In the future, in a better financial circumstance, I would love to hire out a tiny house builder to build me this tiny house, from Shaye’s. My dream is to buy a foreclosed piece of property and eventually build a second tiny house, or contract someone to do it. I don’t think I would do it soon, but maybe in 4–5 years.
That being said, my boyfriend is 6’3 and I’m wanting us to move in together at some point in the future. He will not fit into this tiny house built for 5'2 me comfortably. I probably need to make a lot of changes to this tiny house (like adding a bump out bedroom), or to build a new one. So, I’m already setting towards a life that will have me outgrow it.
What’s next?
In somewhat of an order,
- Fixing my door (cost: mental sanity)
- Getting my mini split installed (I already have one, I’m just lazy and don’t want to pay for an AC gauge) (approx $70)
- Adding skirting for the Washington winter (approx $300)
- Adding a closet so I don’t just have my clothes all over the floor (approx my mental sanity)
- Installing LVP flooring (approx $600 in materials)
- Getting a TV (I’m sorry it’s boring without one, approx $200)
- Adding more wooden paneling outside to cover muriatic acid damage from the previous owner.
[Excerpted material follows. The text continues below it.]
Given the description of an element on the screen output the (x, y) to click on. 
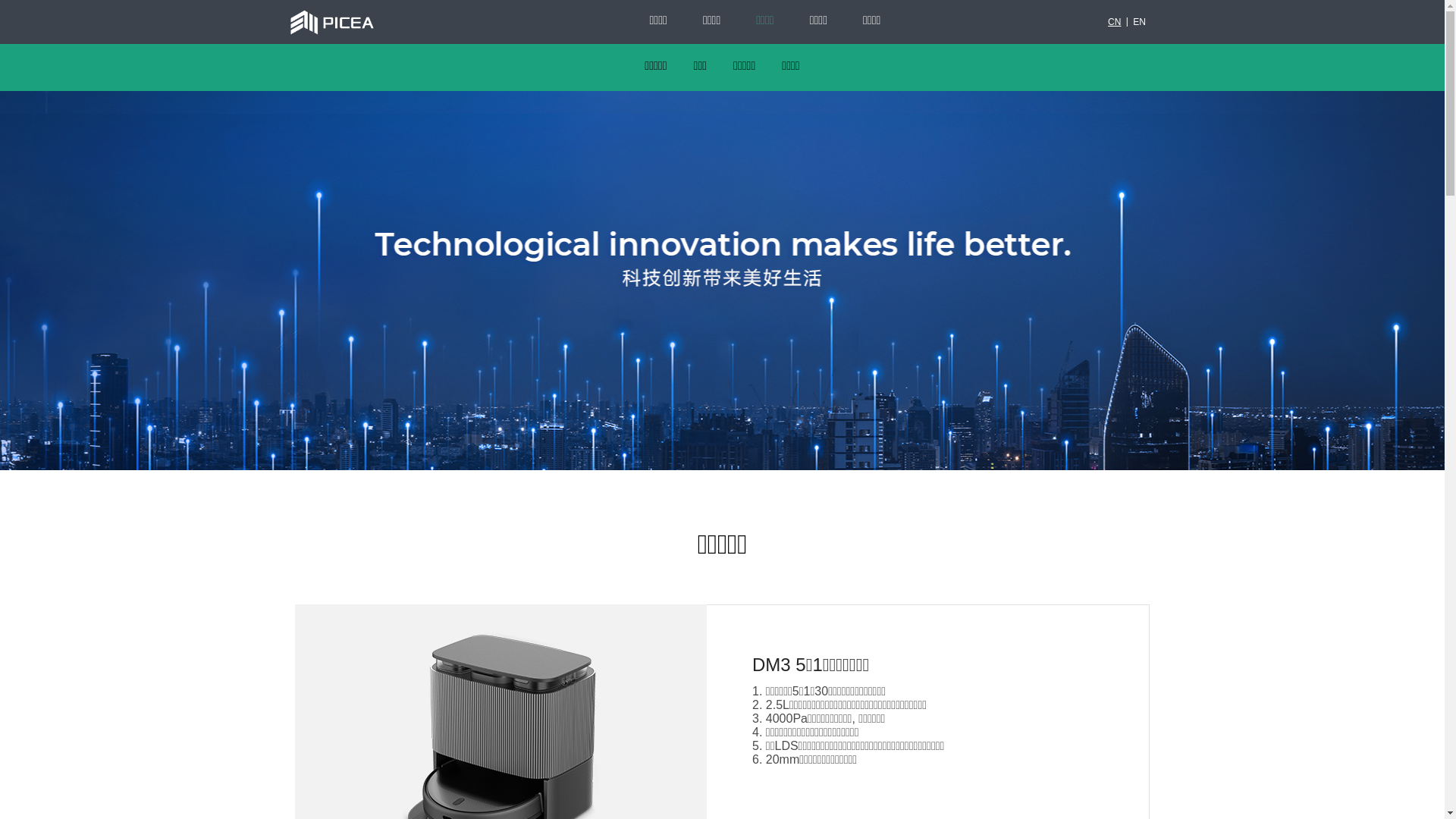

I might fully paint the outside, because the shell is very damaged. It’s a 1975, so it has about 50 or less years of damage, scratches, and roughness that are still visible. It looks dated in a cool way, but it also makes me feel very broke and the last thing I need is to feel that more (approx $100)
- Finishing up random carpentry projects, adding trim to my doors, light switches, molding, lighting for bedroom and kitchen, adding a box around my residential fan (approx $500)
- Redoing my RV shower (approx $600–1000)
On the state of tiny houses
I feel a lot of the true spirit of tiny homes has been lost in the mass commoditization. The tiny houses we see now are not handmade projects of passion, but rather highly polished and produced mini-homes on a trailer with all of the amenities you could come to expect from a full-sized home.
Although I hated the process, it feels really similar to what others have shared about their build: it was flying by the seat of their pants, just trying to use whatever leverage they had to build the lives they want.
As a result of the mass-market appeal of tiny houses, a lot of the prices of tiny house adjacent products have become more expensive. Shipping containers and school buses in particular, are areas that I can point to. The broad dream of tiny houses, has in a way, ruined the true essence of their appeal: the cheap price to the live you want.
I was super lucky to have found the shell that would become my tiny house. It had extensive water damage, was a vintage sheriff’s trailer / weed den, and needed a complete subfloor perimeter rebuild and everything ripped out. But comparable Airstreams or other aluminum body shells would probably run 6k-15k depending on the condition.
I did just want to acknowledge in a sense that this journey was easier for me than it might be for many other people because of the initial price. I spent months scouring Craigslist, from California to Oregon to Washington, to end up with what I did.
And I haven’t seen anything similar since, although I still go and look. So, I am incredibly fortunate to have the timing I did and to have a dad who would also pick up a vintage road hazard for me.
Closing
Tiny houses have become an incredibly hot topic recently. So, I just wanted to throw in my experience of what it was like for me. There was somethings I definitely didn’t expect, and others that I did. But overall, people can say I didn’t build a GOOD tiny house, but they can’t say I never built A tiny house.